What the task requires:
Swap "Toggle" for "Switch" throughout the lines below and keep everything else the same.

Data listing:
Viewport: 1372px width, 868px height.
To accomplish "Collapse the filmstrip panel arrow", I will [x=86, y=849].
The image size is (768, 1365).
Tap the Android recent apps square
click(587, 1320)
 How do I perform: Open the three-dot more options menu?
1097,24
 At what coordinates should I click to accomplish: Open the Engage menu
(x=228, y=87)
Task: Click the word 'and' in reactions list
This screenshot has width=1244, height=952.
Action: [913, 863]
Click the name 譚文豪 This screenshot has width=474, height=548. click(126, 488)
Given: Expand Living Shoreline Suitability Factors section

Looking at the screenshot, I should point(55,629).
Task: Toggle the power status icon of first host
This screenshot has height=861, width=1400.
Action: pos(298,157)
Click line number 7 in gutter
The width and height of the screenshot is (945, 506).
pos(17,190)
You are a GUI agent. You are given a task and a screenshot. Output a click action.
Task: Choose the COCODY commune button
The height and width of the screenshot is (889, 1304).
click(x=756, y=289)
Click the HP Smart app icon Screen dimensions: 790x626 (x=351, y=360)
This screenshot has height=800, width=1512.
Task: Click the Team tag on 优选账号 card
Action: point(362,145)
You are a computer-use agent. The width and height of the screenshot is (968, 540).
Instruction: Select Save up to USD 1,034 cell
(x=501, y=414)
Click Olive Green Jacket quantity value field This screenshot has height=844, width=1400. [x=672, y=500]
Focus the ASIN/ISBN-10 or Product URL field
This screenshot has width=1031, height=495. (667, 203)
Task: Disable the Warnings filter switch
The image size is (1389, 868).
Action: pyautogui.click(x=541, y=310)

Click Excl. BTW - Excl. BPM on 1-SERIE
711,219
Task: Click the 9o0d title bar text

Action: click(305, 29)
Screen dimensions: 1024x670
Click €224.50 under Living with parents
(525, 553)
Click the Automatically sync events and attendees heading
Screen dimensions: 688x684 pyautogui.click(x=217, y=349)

Task answer:
Viewport: 1372px width, 868px height.
To accomplish "Collapse the filmstrip panel arrow", I will [x=86, y=849].
The image size is (768, 1365).
Tap the Android recent apps square
click(587, 1320)
 How do I perform: Open the three-dot more options menu?
1097,24
 At what coordinates should I click to accomplish: Open the Engage menu
(x=228, y=87)
Task: Click the word 'and' in reactions list
This screenshot has width=1244, height=952.
Action: [913, 863]
Click the name 譚文豪 This screenshot has width=474, height=548. click(126, 488)
Given: Expand Living Shoreline Suitability Factors section

Looking at the screenshot, I should point(55,629).
Task: Switch the power status icon of first host
This screenshot has height=861, width=1400.
Action: pos(298,157)
Click line number 7 in gutter
The width and height of the screenshot is (945, 506).
pos(17,190)
You are a GUI agent. You are given a task and a screenshot. Output a click action.
Task: Choose the COCODY commune button
The height and width of the screenshot is (889, 1304).
click(x=756, y=289)
Click the HP Smart app icon Screen dimensions: 790x626 (x=351, y=360)
This screenshot has height=800, width=1512.
Task: Click the Team tag on 优选账号 card
Action: point(362,145)
You are a computer-use agent. The width and height of the screenshot is (968, 540).
Instruction: Select Save up to USD 1,034 cell
(x=501, y=414)
Click Olive Green Jacket quantity value field This screenshot has height=844, width=1400. [x=672, y=500]
Focus the ASIN/ISBN-10 or Product URL field
This screenshot has width=1031, height=495. (667, 203)
Task: Disable the Warnings filter switch
The image size is (1389, 868).
Action: pyautogui.click(x=541, y=310)

Click Excl. BTW - Excl. BPM on 1-SERIE
711,219
Task: Click the 9o0d title bar text

Action: click(305, 29)
Screen dimensions: 1024x670
Click €224.50 under Living with parents
(525, 553)
Click the Automatically sync events and attendees heading
Screen dimensions: 688x684 pyautogui.click(x=217, y=349)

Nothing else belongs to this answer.